James Smith Cree Nation disappointed inquests recommendations are non-binding

The James Smith Cree Nation says the Saskatchewan Coroners Service inquest into the death of Myles Sanderson served its purpose as a fact-finding mission.

However, they are disappointed the recommendations that were made are non-binding.

A six-person jury made four recommendations after hearing testimony from witnesses for four days in Saskatoon last week, where they found that Sanderson died from acute cocaine toxicity and the death was accidental.

One of the recommendations was directed at the Saskatoon Police Service to establish a team to capture and arrest those with outstanding warrants.

Three recommendations were made to the RCMP to enhance driver training for officers, to review their policies for high-speed pursuits and a recommendation for additional training for officers on extraction techniques for arrest takedowns.

“We saw that the RCMP did everything within their power to take Myles Sanderson into custody alive. Once arrested, the RCMP and medical responders used all the tools at their disposal to try to save his life. We commend them for their compassion and bravery,” said Chief Wally Burns.

Despite the recommendations, the James Smith Cree Nation said they lobby for reforms inside prisons and the parole system.

“The system failed to help Myles Sanderson. We see his mental health, addictions, and the root causes of his anger were not corrected inside the system. I fear this could happen again without mandatory participation in culturally appropriate programming to rehabilitate criminals,” said Burns. “We are calling on the federal government to sit at the table with us to address the systemic issues that contributed to the deaths in James Smith Cree Nation.”

Court records show Myles Sanderson was charged with 125 crimes as an adult, and he had a record as a young offender. There were 47 cases filed against him in Saskatchewan Provincial Court. Those include two attempted murders, 18 assaults and three break-and-enters. Four of the assaults were stabbings using weapons such as knives, a fork, and broken beer bottles.
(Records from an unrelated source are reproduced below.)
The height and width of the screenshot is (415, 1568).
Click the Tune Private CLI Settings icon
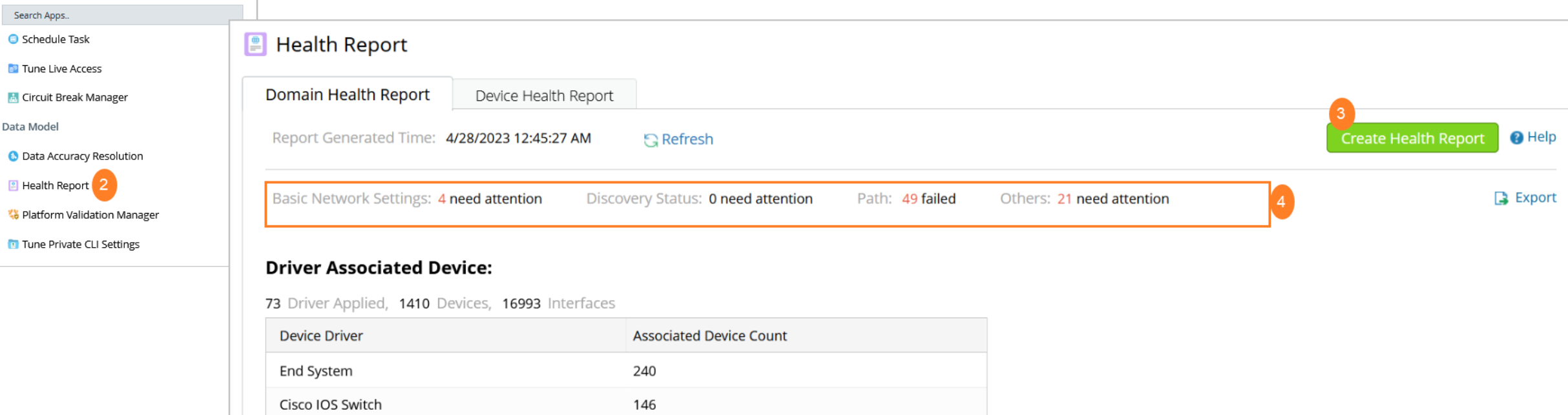coord(13,245)
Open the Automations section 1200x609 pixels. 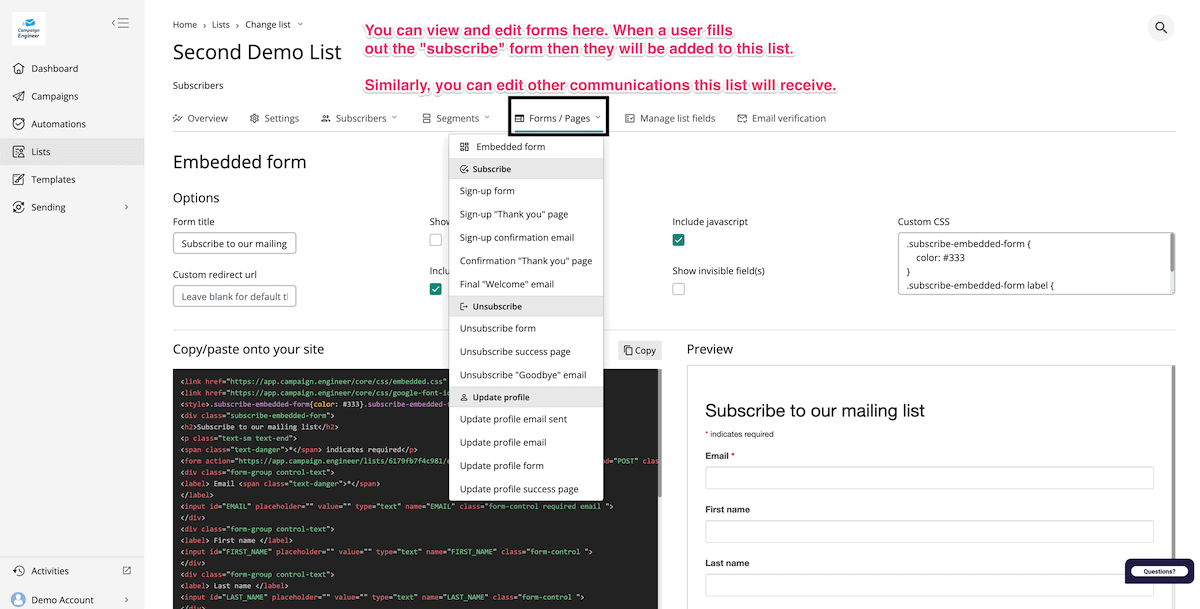(58, 124)
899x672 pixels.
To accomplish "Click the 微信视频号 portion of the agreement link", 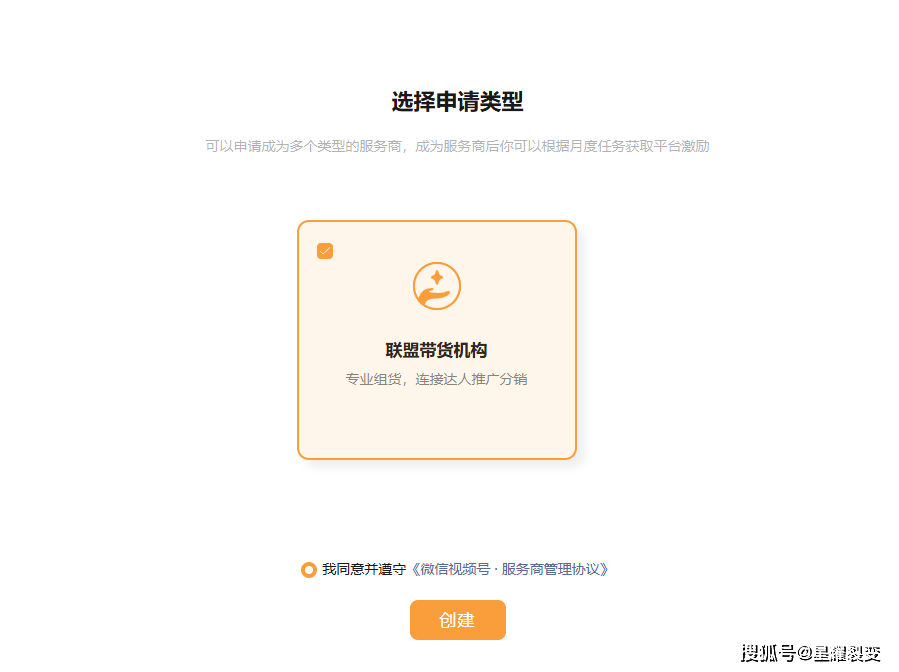I will [455, 569].
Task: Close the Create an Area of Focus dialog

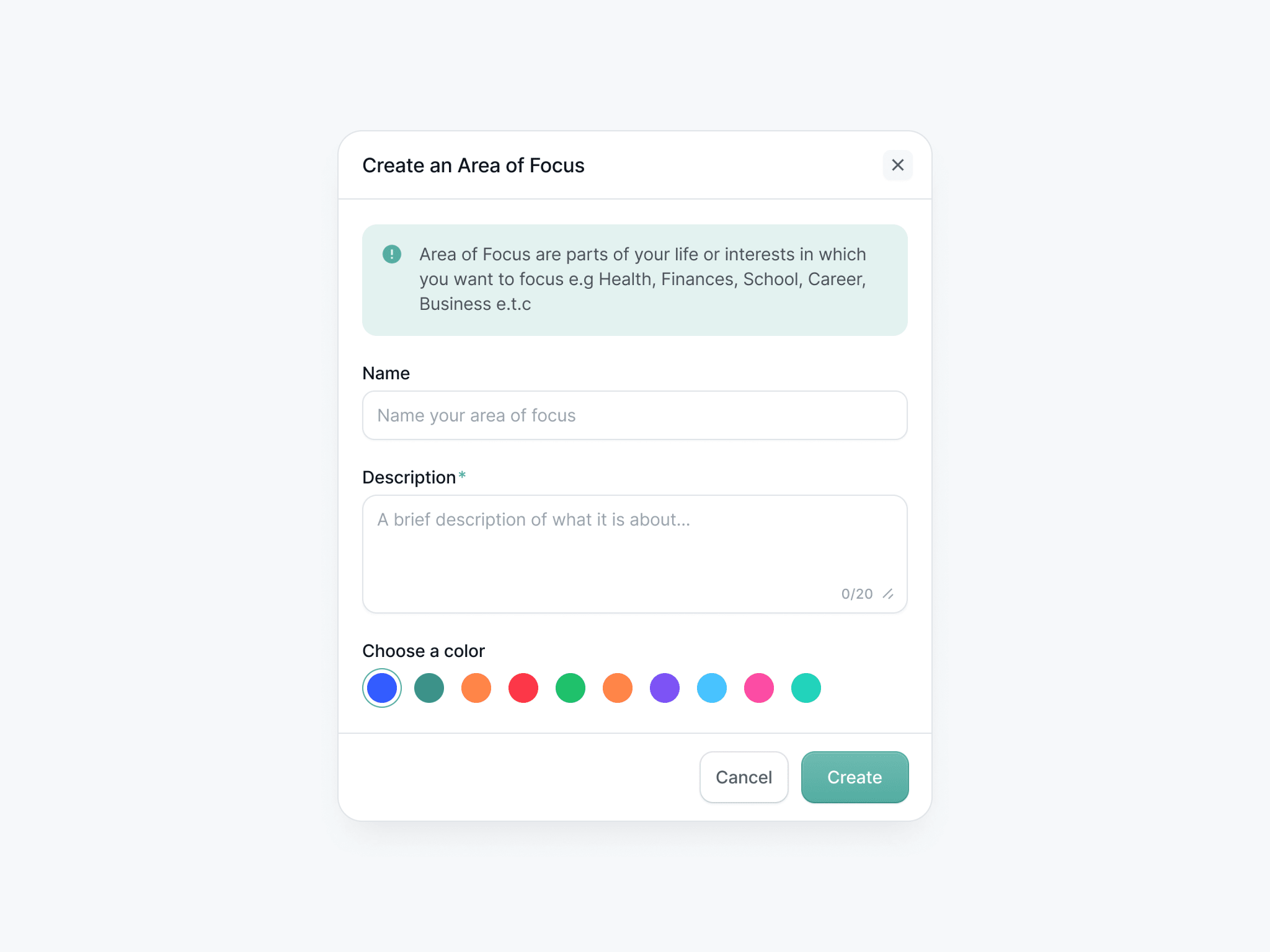Action: coord(897,165)
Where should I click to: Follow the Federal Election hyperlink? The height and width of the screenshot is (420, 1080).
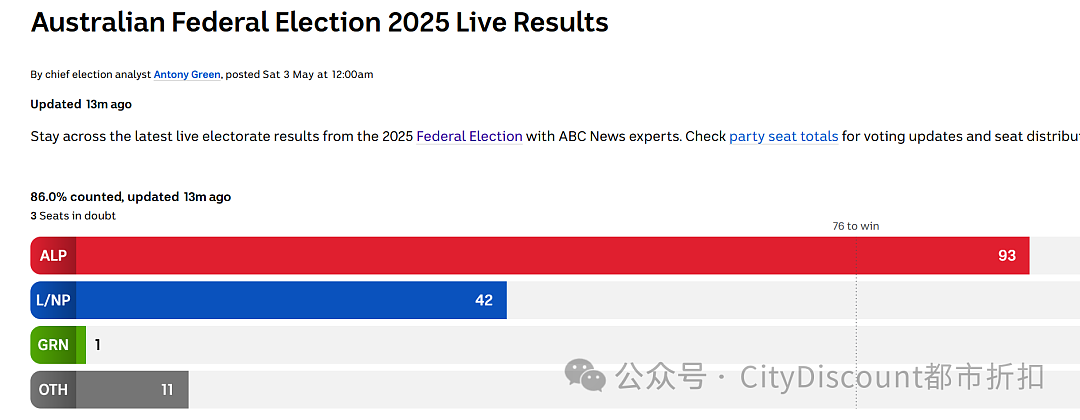470,136
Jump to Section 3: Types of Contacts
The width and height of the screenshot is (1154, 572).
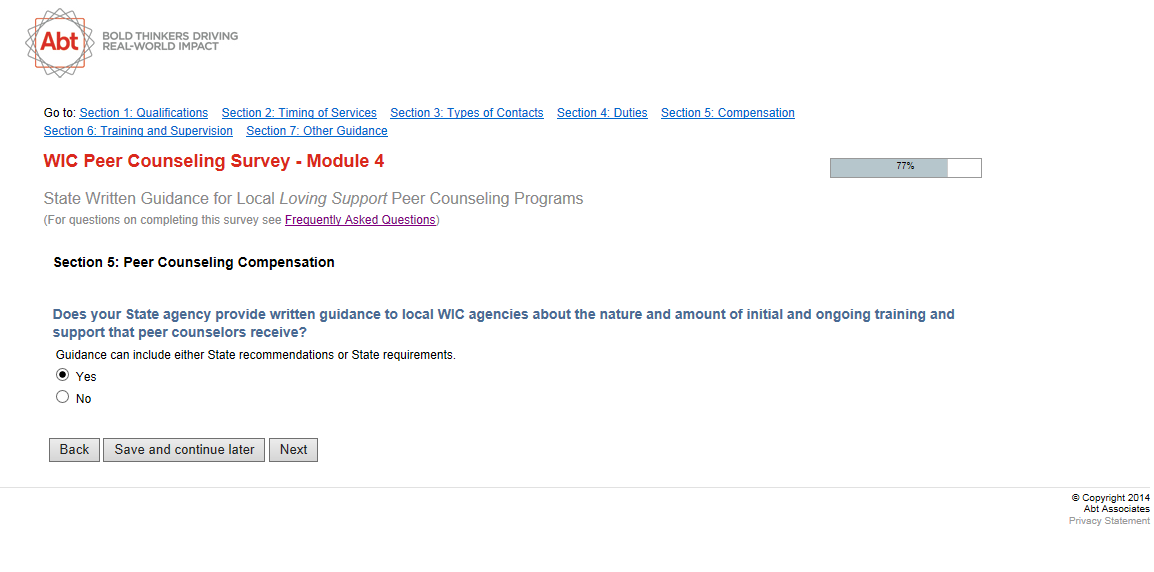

“We want Correctional Services Canada held accountable. Indigenous people represent over 80 percent of people in Canada’s prisons. From our own accounts, we know intergenerational trauma, poverty, and addictions contribute to people turning to crime. As we work to change external pressures, Canada needs to take the reform of prisoners seriously and rid the jails of drugs and gangs. The system is failing our people by not caring to focus on rehabilitation,” said Peter Chapman Band Chief Robert Head (in the tri-nation of James Smith).

James Smith Cree Nation also calls for the Parole Board of Canada to directly notify and incorporate input from First Nations governments across Canada about offenders before their release.

The Assembly of First Nations National Chief Woodhouse Nepinak and the AFN’s Justice and Policing Task Force Committee are asking the federal government to declare policing an essential service for all First Nations and to allocate federal funding annually for First Nation police forces.

“The Saskatchewan Coroner’s Inquest has exposed that First Nations need equitable funding for policing services in Canada. First Nations Policing Programs are grossly underfunded, which impedes our rights to exercise self-determination by providing police services for our Nations. As such, First Nations police services must be recognized as essential and fully funded in the upcoming federal budget,” said Assembly of First Nations National Chief Cindy Woodhouse Nepinak.

JSCN is asking the federal government for support to implement recommendations from the inquests on the First Nation.